Eerste naam: Neb-cheperoe-Ra
Deze kartoesj wordt van beneden naar boven gelezen:
- Onderaan staat een mand. Dit staat voor ‘neb’, wat hier ‘heer’ betekent.
- Daarboven drie verticale streepjes. Die geven aan dat het volgende woord meervoud is.
- Daarboven een mestkever (scarabee), het teken cheper, wat staat voor ‘schepping’.
- Bovenaan een zonneschijf, het symbool voor de zonnegod Ra.
Samen vormt dit: Neb-cheperoe-Ra, wat betekent: Heer van de verschijningen van Ra. Dit is de troonnaam van Toetanchamon – een van zijn officiële koninklijke titels.
Tweede naam: Toet-anch-Amon
Deze kartoesj is wat complexer en wordt van boven naar beneden gelezen, van links naar rechts:
- Linksboven staat een rietpluim – dat is de klank ‘i’.
- Daarnaast een rechthoekig speelbord, dat staat voor de klank ‘men’.
- Daaronder een waterlijn (golfjes), dat staat voor de letter ‘n’.
Samen vormen deze drie tekens de naam van de god Amon.
Daaronder:
- Een brood, voor de letter ‘t’.
- Een kwartel kuiken, die staat voor de letter ‘W’, die klinkt als ‘oe’.

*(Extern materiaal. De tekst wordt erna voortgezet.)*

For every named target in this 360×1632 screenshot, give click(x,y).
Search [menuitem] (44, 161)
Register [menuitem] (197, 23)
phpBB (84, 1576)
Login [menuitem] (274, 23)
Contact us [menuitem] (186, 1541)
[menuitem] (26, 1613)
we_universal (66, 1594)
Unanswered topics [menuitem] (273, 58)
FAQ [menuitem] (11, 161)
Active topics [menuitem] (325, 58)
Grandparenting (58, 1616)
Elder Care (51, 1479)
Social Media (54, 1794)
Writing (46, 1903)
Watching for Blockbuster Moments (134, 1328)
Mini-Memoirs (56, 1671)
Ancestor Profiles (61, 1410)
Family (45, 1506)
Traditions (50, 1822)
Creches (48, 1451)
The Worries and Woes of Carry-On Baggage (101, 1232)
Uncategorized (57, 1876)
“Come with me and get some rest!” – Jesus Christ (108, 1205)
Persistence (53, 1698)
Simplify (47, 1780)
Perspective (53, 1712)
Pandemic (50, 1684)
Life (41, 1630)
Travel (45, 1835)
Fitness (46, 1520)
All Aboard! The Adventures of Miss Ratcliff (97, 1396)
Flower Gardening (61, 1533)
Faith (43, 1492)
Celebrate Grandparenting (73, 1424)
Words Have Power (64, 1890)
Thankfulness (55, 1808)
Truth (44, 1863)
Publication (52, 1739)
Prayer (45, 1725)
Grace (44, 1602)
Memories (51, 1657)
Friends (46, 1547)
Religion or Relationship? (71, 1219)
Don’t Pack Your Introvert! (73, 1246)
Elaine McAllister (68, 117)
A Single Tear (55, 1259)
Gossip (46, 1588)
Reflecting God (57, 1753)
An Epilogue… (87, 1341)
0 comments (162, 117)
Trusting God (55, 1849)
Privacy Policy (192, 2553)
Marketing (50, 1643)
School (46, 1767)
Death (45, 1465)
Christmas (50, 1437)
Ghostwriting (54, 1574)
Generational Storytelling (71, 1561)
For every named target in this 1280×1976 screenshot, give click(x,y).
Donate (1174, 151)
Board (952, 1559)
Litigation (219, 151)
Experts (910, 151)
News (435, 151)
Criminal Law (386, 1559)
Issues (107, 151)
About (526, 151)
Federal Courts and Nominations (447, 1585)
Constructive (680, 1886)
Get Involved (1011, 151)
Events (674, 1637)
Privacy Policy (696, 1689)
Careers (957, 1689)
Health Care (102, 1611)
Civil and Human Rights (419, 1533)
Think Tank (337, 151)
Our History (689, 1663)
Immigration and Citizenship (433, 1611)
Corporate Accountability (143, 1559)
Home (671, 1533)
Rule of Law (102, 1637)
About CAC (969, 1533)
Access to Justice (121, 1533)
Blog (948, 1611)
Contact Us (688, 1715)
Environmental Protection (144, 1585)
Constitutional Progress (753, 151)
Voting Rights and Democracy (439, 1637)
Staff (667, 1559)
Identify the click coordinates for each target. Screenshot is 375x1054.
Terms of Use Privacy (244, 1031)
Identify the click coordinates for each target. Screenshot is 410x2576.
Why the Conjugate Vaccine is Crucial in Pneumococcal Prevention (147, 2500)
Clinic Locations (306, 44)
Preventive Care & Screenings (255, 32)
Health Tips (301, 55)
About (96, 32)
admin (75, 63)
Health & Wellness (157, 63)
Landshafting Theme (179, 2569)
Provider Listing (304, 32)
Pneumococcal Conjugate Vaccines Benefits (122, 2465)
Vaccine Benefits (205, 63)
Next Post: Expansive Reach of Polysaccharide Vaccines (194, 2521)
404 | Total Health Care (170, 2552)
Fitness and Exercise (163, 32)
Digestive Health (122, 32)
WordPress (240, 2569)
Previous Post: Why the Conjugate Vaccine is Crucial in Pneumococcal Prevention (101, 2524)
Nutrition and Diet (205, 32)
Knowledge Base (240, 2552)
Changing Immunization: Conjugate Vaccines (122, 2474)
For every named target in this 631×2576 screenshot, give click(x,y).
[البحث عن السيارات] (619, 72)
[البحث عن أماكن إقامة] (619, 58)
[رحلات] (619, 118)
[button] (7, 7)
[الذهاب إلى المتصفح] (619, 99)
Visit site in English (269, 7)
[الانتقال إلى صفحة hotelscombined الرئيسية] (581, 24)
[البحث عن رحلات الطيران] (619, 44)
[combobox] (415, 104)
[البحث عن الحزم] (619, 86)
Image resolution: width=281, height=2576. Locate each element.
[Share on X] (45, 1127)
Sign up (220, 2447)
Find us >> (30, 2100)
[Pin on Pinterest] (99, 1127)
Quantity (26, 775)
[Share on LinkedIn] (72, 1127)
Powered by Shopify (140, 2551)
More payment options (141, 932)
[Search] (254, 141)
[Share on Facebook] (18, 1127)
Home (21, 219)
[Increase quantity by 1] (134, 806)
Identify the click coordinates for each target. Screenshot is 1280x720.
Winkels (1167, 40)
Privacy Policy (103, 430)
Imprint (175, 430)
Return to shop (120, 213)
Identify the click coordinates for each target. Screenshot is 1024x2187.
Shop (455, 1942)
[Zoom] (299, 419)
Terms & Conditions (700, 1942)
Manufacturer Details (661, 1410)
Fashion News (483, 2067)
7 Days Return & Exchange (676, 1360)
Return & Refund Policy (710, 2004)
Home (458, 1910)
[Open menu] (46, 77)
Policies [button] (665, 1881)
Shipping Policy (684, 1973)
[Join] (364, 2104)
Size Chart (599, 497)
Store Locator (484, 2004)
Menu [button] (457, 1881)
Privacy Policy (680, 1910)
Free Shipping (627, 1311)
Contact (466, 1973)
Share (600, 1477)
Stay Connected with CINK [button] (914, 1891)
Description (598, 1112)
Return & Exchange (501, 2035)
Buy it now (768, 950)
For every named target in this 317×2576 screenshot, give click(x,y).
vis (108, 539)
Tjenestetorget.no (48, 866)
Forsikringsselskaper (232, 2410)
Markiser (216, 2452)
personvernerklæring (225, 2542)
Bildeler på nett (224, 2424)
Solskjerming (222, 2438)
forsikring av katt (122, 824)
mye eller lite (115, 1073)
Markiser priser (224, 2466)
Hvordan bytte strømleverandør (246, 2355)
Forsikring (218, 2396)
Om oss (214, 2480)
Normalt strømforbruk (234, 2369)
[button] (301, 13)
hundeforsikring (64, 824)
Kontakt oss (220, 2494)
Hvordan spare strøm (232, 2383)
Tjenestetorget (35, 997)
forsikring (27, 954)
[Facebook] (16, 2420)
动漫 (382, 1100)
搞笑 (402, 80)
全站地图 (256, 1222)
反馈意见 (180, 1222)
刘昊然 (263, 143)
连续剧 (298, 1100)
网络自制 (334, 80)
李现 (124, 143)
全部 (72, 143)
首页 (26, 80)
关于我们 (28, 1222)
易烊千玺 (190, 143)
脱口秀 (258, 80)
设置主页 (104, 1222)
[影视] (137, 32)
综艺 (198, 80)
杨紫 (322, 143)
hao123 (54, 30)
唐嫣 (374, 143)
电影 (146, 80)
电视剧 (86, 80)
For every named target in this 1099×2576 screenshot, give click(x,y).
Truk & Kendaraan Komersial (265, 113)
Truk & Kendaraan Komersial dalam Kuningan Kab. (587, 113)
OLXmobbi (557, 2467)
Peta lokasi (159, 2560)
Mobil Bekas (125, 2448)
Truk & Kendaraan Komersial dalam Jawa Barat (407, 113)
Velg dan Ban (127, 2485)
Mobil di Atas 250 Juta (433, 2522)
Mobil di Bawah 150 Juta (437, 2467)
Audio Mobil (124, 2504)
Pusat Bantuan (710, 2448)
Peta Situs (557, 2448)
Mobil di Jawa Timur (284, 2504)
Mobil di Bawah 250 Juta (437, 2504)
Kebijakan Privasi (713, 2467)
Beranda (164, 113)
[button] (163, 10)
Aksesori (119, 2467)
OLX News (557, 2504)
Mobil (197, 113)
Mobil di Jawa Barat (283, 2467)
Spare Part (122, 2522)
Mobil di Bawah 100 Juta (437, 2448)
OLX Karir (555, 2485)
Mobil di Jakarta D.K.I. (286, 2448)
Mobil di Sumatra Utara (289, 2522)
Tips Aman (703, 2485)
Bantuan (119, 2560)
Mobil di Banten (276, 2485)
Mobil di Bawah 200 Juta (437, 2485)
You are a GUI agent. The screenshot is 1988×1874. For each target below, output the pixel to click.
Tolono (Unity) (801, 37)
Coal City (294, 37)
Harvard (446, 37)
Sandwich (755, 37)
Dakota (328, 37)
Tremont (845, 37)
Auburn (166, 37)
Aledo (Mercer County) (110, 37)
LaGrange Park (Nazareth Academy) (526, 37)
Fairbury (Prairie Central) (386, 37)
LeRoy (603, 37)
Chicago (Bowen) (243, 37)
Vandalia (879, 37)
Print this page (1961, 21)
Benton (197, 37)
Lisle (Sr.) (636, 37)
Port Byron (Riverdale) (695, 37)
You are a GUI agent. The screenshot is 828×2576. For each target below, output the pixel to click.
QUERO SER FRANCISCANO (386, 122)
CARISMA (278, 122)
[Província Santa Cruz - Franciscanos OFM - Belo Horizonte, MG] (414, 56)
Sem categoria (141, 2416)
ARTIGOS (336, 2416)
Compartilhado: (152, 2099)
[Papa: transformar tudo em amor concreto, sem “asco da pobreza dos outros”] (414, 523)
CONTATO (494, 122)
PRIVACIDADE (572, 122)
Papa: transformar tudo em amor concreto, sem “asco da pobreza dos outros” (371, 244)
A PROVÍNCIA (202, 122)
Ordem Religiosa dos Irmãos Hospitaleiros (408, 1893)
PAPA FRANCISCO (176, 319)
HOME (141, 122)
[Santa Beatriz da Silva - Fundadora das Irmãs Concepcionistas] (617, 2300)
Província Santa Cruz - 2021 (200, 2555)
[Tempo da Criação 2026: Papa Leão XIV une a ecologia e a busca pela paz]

- Een kruis met lus erboven – het ankh-symbool voor ‘leven’.
- Een kromstaf – symbool voor macht.
- Een pilaar met twee toppen – dit staat voor Ioeno, het oude Heliopolis.
- Een papyrusplant – dit staat voor het zuiden.
Samen vormt dit: Toet-anch-Amon, wat betekent: Levend beeld van Amon. De verwijzing naar het zuiden en Heliopolis benadrukt zijn macht in zowel Opper- als Neder-Egypte.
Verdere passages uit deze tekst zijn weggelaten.